Questa strofa gli serve per raccontare, in maniera analogica, incomunicabilità generazionale e familiare, fatta più che altro di religiosi silenzi e rispetto sacrale, ma che a volte è fatta di vuoti incolmabili. L’altra faccia è la polemica anticristiana: forse – allude il poeta – la famiglia come la conosciamo (nella migliore delle ipotesi…) è lo specchio di quel Padre evanescente di cui Gesù (e con lui l’umanità intera, intende Hayes) fu vittima. Nella lirica della pagina precedente, dall’eloquente titolo “il nostro sermone di oggi concerne la dialettica”, l’autore critica la trascendenza come specchietto per uomini-allodole. Eppure, descrive (per noi seriamente) l’uomo come tesi tra due estremi: “una fune tira un corpo verso il basso/ E nella terra, un altro tira verso l’alto & verso le stelle./ Essere divisi è essere moltiplicati”. Egli non disconosce la tensione umana ma col verso finale del brano pare aver operato una scelta, certamente contromano rispetto ad ogni religiosità tradizionale: “il nostro sermone di oggi mette la bellezza del peccato a confronto con la purezza dello sporco”. Ma il suo è un sermone poetico, non dimentichiamolo. E poi questo verso, chissà perché, mi ricorda un altro celebre finale: dai diamanti non nasce niente, dal letame nascono i fior.

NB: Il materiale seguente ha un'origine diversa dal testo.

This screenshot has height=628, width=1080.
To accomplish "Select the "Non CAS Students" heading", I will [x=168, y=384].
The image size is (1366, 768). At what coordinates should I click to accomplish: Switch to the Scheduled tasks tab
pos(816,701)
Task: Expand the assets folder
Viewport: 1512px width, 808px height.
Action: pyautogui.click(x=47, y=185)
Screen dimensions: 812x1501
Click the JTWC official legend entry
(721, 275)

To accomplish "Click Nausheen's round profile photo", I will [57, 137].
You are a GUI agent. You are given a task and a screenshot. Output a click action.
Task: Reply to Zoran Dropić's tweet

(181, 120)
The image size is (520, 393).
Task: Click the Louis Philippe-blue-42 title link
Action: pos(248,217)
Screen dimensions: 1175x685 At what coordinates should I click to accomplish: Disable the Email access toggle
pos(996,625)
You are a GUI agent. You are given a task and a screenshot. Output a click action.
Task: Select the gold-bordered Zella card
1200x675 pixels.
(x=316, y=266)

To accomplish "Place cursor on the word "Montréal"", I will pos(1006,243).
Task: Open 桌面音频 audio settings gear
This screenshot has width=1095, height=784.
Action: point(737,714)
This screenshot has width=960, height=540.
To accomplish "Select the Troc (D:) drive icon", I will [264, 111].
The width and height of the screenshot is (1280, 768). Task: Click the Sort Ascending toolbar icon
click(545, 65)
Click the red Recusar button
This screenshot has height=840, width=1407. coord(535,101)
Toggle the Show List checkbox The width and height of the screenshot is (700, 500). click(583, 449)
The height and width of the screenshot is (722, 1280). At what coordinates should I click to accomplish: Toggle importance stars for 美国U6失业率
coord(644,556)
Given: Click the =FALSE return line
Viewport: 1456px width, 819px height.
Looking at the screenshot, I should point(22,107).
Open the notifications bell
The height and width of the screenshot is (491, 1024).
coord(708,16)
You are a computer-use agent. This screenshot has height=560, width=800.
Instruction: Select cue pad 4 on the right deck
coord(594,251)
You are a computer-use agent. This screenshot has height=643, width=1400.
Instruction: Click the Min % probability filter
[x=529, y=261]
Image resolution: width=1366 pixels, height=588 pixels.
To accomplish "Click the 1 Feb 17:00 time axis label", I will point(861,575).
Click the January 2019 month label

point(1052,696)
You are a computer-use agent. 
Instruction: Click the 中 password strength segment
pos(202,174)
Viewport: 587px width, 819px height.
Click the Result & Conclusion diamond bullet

Nella stessa lirica di pag. 59 troviamo anche questi versi: “riflettiamo su come io & tu siamo ancora/ Vivi. Il Mississipi & tutti i mari legati al cielo dalla pioggia/ La radice e l’estensione di tutti gli alberi”. Forse la vita è proprio quel legame-tensione tra cielo e terra, e forse la vita su questa terra non può che essere fatta di radici, come quelle familiari appunto, ma anche del Paese che ti ha dato i natali e che ti ha visto crescere. Terrence Hayes resta profondamente americano suo malgrado, ogni suo verso gronda della sua appartenenza e del suo background. Un americano deluso dal tipo di cambiamento operato dal suo paese che guarda “ad un ritorno al tipo di soggezione che si prova dopo aver guardato un regno d’oro”: narcisismo e catene d’oro per molti dei suoi abitanti. Un americano di certo non che non si è arreso, e che lancia strali ai responsabili: “Come nessun altra cultura prima ci relazioniamo come i discendenti/ degli stuprati si relazionano ai discendenti degli stupratori. (…) Possa tutto l’oro che toccate bruciare, marcire & arrugginire” (p.69). Talvolta il dissidio gli appare irrisolvibile ed indissolubile dalla sua società: “la battaglia dell’America con se stessa/ ha sempre avuto gente come me al centro./ Non puoi afferrare/ la tua stessa lotta, la tua nerità, non puoi afferrare la tua stessa fica, la tua fica nera muore dalla voglia di essere toccata” (p.79). Da quando spararono a Martin Luter King, Terrence Hayes abita la sua America scrivendo: “questo paese è mio quanto la casa di un orfano è sua” (p.145).